(Collected data entries)
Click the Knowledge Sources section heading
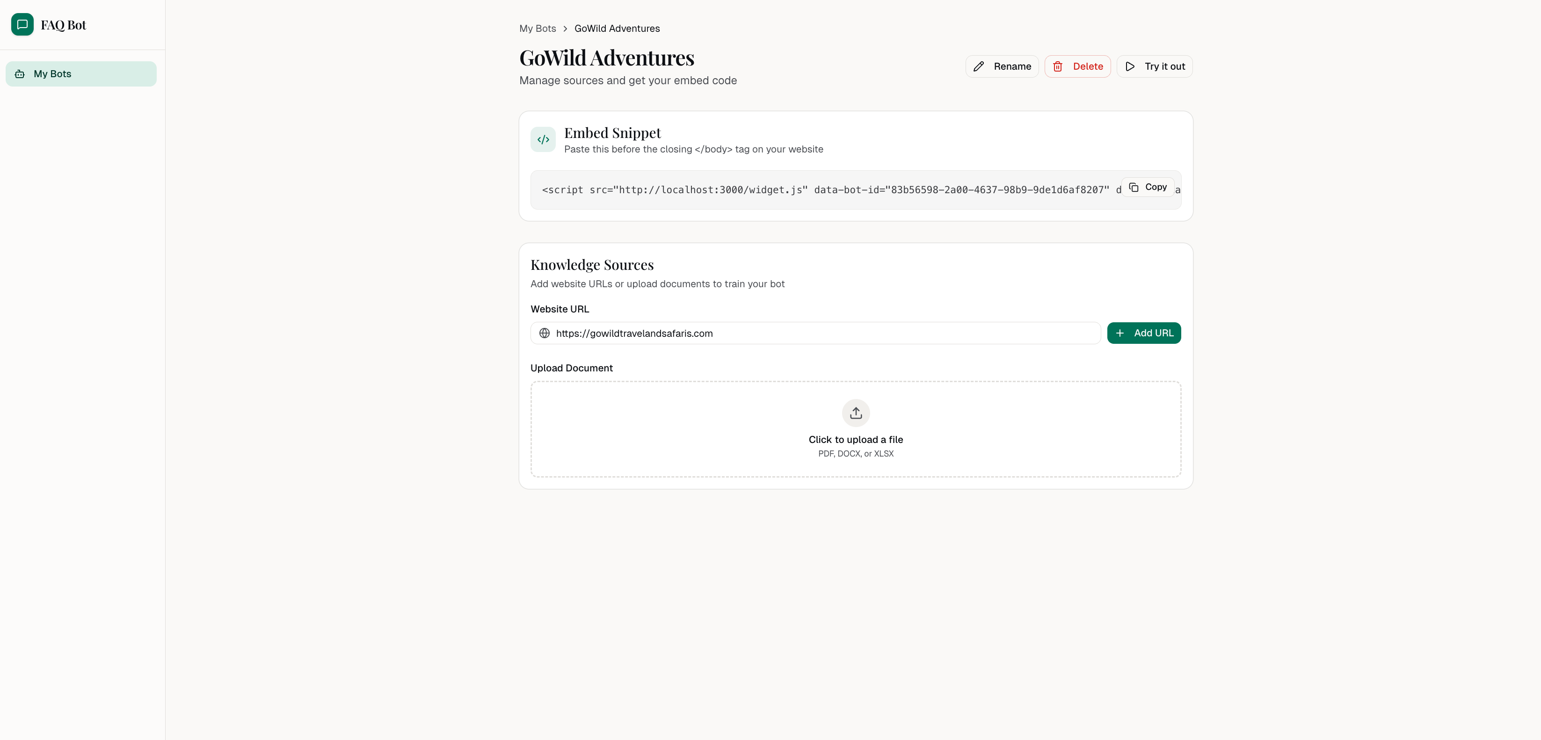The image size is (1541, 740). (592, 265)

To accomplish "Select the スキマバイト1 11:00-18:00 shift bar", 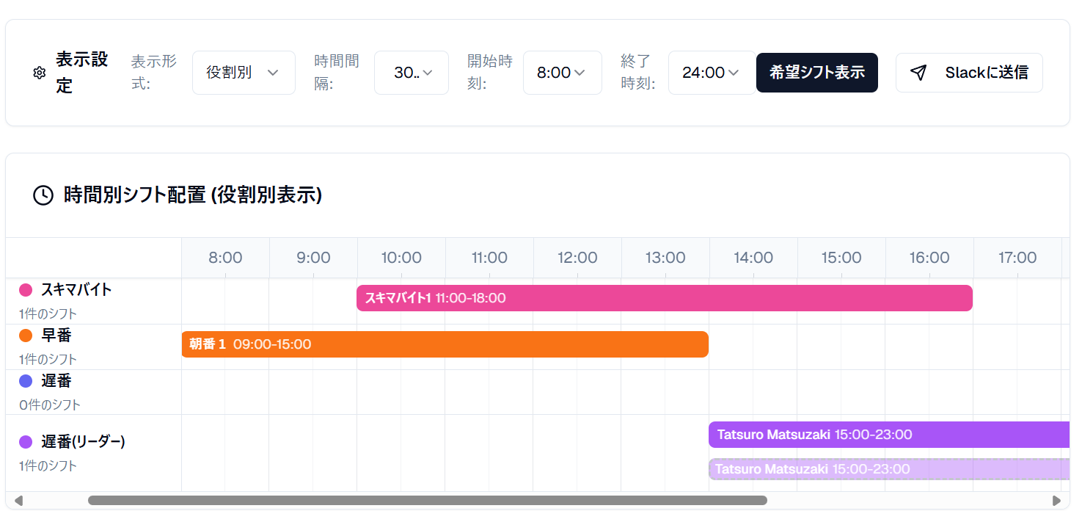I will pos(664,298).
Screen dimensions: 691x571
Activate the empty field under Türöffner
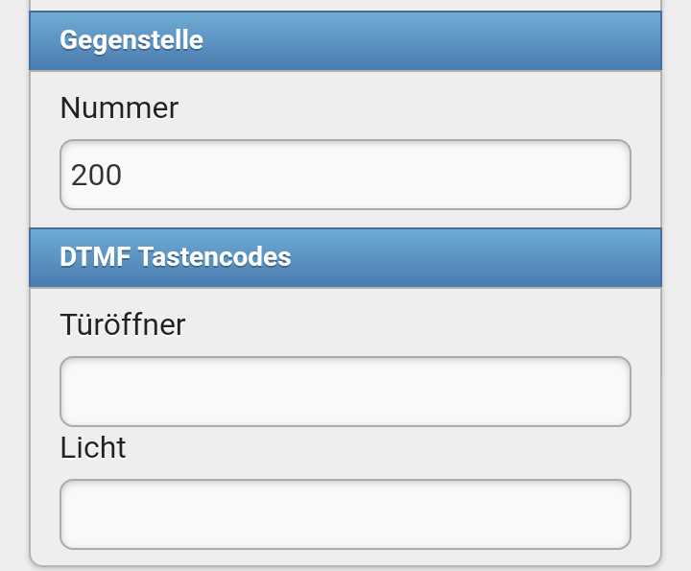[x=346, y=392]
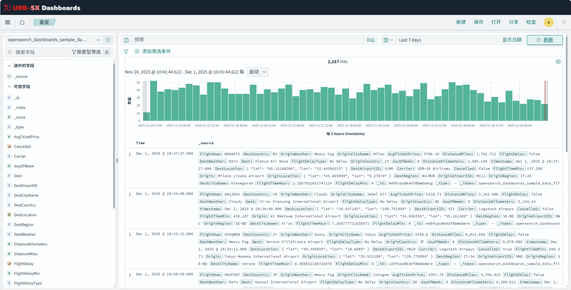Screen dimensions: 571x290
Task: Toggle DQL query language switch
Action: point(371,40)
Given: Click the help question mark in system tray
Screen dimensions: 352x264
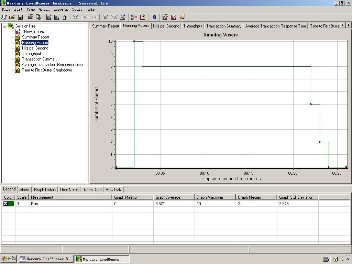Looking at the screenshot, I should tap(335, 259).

**What to do:**
Copy nothing but the lines from the line holding "Given: Click the" through the last line of the entries, exactly, while leaving out the pictures.

**Final answer:**
Given: Click the help question mark in system tray
Screen dimensions: 352x264
Looking at the screenshot, I should tap(335, 259).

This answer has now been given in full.